We will see a code which utilizes a generator to solve the problem.
def find_lines(filename, word):
with open(filename) as file:
for line in file:
if word in line:
yield line
lines_with_word = find_lines('test.txt','apple')
for line in lines_with_word:
print(line)
In this code, if the word is present then the line is yielded by the generator using the yield keyword. The above code will read the file line by line and only yield the lines that contain apple.
What exactly is yield?
A yield keyword allows a function to generate a sequence of values, one at a time without losing their internal state. Thus a function with a yield keyword is a generator function.
When a function encounters yield statement, it temporarily suspends it’s execution and returns the yielded value as a result.Unlike a regular return statement the function’s state is saved allowing it to resume execution from where it left off when the next value is requested.
def generate_numbers():
yield 1
yield 2
yield 3
numbers = generate_numbers()
In this example, the generate_numbers() function is a generator function. It uses yield to define three points in the code where the function will yield a value. When generate_numbers() is called, it doesn’t execute the function body immediately. Instead, it returns a generator object.

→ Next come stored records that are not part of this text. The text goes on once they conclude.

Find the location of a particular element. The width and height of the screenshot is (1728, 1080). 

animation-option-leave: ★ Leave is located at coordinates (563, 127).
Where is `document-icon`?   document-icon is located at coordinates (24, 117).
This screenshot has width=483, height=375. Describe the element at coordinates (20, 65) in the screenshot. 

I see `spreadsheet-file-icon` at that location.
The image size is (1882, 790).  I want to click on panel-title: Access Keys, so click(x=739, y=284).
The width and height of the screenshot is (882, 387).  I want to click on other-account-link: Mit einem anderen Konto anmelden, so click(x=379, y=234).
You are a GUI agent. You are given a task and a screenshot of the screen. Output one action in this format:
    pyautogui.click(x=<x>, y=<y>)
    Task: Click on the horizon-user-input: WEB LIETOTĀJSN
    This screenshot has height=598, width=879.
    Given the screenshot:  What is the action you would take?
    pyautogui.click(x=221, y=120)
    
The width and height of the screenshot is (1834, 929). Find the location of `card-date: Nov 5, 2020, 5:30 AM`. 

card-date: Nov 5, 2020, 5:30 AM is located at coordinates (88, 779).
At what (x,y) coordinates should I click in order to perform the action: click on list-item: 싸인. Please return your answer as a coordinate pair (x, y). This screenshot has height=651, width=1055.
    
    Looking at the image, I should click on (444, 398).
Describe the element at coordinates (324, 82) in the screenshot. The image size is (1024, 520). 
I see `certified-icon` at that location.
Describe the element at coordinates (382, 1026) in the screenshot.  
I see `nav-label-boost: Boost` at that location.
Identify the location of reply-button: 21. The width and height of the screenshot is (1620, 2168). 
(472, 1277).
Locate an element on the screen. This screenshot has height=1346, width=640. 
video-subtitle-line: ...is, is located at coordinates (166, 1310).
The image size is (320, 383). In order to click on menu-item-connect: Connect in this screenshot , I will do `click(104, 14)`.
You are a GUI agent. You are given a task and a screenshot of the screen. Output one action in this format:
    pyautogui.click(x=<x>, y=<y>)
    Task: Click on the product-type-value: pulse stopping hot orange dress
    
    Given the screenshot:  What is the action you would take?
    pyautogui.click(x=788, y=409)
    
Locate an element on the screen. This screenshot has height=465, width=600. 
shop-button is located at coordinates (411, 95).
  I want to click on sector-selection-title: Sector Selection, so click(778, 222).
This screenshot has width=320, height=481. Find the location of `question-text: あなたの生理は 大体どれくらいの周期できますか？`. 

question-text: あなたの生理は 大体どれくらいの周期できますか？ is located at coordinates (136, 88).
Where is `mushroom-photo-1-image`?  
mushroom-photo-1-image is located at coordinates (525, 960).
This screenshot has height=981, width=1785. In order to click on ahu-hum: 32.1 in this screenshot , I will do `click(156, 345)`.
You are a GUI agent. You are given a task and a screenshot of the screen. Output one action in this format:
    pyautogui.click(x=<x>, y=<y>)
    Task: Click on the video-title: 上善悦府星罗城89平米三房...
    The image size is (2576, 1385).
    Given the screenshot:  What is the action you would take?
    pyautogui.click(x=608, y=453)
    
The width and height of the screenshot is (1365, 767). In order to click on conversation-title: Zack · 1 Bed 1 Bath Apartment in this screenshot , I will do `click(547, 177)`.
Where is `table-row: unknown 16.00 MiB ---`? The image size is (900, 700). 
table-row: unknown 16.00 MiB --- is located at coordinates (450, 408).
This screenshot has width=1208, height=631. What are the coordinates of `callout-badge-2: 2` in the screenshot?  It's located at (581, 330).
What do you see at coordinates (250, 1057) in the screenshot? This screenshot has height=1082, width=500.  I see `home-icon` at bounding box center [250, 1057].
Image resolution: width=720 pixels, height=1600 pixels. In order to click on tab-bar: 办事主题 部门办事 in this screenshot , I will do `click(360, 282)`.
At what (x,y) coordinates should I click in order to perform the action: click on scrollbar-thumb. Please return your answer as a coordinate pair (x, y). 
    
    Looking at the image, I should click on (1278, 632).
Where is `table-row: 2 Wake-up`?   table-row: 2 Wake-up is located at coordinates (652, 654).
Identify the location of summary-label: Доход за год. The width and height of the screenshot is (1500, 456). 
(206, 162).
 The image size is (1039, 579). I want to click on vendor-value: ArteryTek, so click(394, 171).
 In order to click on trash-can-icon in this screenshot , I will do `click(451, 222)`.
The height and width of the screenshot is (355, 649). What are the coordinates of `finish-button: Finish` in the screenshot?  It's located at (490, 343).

To retrieve the values generated by the generator, we can use a for loop or the next() function:
print(next(numbers)) # Output: 1
print(next(numbers)) # Output: 2
print(next(numbers)) # Output: 3
Here, everytime the yield statement is ran through during iteration or when next() is called, the generator function’s execution is paused and a specified value is yielded and the generator’s state is saved. The present state of the generator will be the present number it is working on. When the next value is requested, the generator resumes execution from where it left off, continuing the loop or subsequent statements.
Summary:
Generators are a powerful feature in Python for working with large datasets or files. They provide a memory efficient and on-demand generation of values making them suitable for various tasks such as data handling/processing and efficient iteration.